Implementation of an integer image convolution accelerator on an FPGA, with the attempt to minimize space usage and parallelize convolutions for multiple pixels at once, contributing to the overall speed of the processing of a frame.
Linear image filtering is a widely used mathematical operation on 2D datasets. It is used for many different applications and purposes, such as image processing and machine learning.
With the datasets becoming large, there is a growing need for acceleration of image convolution computation.
In recent years, with the rise in popularity and availability of FPGAs, many researchers have taken up the challenge to accelerate image convolution computation via FPGAs in a scalable manner.
This project proposes one such implementation, focusing on simple integer image convolution, with the attempt to minimize space usage and parallelize convolutions for multiple pixels at once, contributing to the overall speed of the processing of a frame.

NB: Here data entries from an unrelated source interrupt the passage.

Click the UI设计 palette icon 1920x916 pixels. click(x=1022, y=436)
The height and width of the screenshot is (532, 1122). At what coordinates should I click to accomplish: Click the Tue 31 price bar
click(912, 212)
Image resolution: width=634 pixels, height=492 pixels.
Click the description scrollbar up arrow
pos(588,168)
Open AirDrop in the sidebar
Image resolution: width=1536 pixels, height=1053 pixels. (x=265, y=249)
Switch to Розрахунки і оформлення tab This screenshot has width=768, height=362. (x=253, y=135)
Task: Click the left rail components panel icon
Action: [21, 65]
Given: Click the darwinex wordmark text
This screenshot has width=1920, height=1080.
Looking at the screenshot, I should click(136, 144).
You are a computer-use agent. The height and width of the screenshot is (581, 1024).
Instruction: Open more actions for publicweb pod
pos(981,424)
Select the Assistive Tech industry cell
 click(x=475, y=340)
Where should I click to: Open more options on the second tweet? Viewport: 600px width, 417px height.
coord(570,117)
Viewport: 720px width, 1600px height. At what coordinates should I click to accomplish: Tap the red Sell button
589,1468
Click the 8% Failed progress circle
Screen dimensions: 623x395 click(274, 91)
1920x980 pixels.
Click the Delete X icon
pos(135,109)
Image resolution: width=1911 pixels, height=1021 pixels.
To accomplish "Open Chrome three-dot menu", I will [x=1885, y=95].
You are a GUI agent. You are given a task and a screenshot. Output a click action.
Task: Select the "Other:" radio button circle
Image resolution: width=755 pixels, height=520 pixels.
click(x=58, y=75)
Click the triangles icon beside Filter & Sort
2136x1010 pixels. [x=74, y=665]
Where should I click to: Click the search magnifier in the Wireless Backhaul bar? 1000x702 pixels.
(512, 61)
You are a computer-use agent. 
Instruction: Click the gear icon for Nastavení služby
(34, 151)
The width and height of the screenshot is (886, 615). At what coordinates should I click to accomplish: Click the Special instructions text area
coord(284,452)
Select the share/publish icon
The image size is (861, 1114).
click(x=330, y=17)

The accelerator is capable of performing convolutions for images with 12bit pixels and 640×480 or 320×240 in size, reaching ~65FPS and ~260FPS respectively.
The aim of the project is to build a fully functional integer-image-convolution module on the Xilinx Nexys 100T FPGA. The module will accept an image frame and a convolution kernel, will compute the convolution, and will return the result.
The proposed accelerator is compatible and integrated into the open-source VeeRWolf project, which comprises a RISC-V core synthesized on the Nexys 100T FPGA, a wishbone bus, and peripherals.
The accelerator sits as a wishbone slave, memory-mapped to a specific memory range, and can be controlled from software running on the RISC-V core.
A complementary RISC-V program, as well as a remote python client and a GUI wrapper, were also implemented as part of the project, to simplify interaction with the accelerator.